If that were the case (whether through throwing games, or sheer dumb luck), you would progress through emerald (which is 25 pips btw, not 20) in exactly 50 games.

Ultimately you’re asking a question with far too many variables to be accounted for so it’s completely pointless.

Polismassa.6740:

the answer to all of this is also terribly variable based on exactly when you win the games in emerald and sapphire. For example, what if you have an exactly 50% winrate because every time you go up a tier, you immediately lose 5 games, but lose no pips. You could then proceed to win the next 5 games and have only forward progress but still an exactly 50% winrate. This doesn’t work in ruby obviously, but the issue still remains.

If that were the case (whether through throwing games, or sheer dumb luck), you would progress through emerald (which is 25 pips btw, not 20) in exactly 50 games.

Ultimately you’re asking a question with far too many variables to be accounted for so it’s completely pointless.

The question was, are people correct in saying you WILL progress through these tiers if you win more than you lose?

Are they correct?

Or among people,with the same win RATE, will some get through and others will not?

Will some people of equal skill make legendary and others not make legendary? And if that is the case, is it really about skill?

The question is obviously flawed, but you can make massive and invalid assumptions to answer it if you want.

Assume even distribution (each additional game is 51% chance to win). Assume all games are +/- 1 pip.

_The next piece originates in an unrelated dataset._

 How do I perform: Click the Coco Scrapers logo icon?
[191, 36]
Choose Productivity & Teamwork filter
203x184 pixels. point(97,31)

In this perfectly assumed world, you will win 1 more game than you lose every 100 games played. On average, it would take you 100 * number of pips games to progress a given distance.

Easy math. Completely worthless analysis, but easy to do.

Fay.2357:

The question is obviously flawed, but you can make massive and invalid assumptions to answer it if you want.

Assume even distribution (each additional game is 51% chance to win). Assume all games are +/- 1 pip.

In this perfectly assumed world, you will win 1 more game than you lose every 100 games played. On average, it would take you 100 * number of pips games to progress a given distance.

Easy math. Completely worthless analysis, but easy to do.

o0

No. Just no. Wrong maths, my friend. You assume, that you lose after each win and vice versa. Or do you really think, that it needs 500 games in average(!) for a tier of 5 pips.

The calculation is much easier, if you bring a given number of games into consideration. For example “how high is the chance to get to league Y until christmas (=x games, depending on your playin habits)” The only assumption here, you can hold the 51%.

Fay.2357:

The question is obviously flawed, but you can make massive and invalid assumptions to answer it if you want.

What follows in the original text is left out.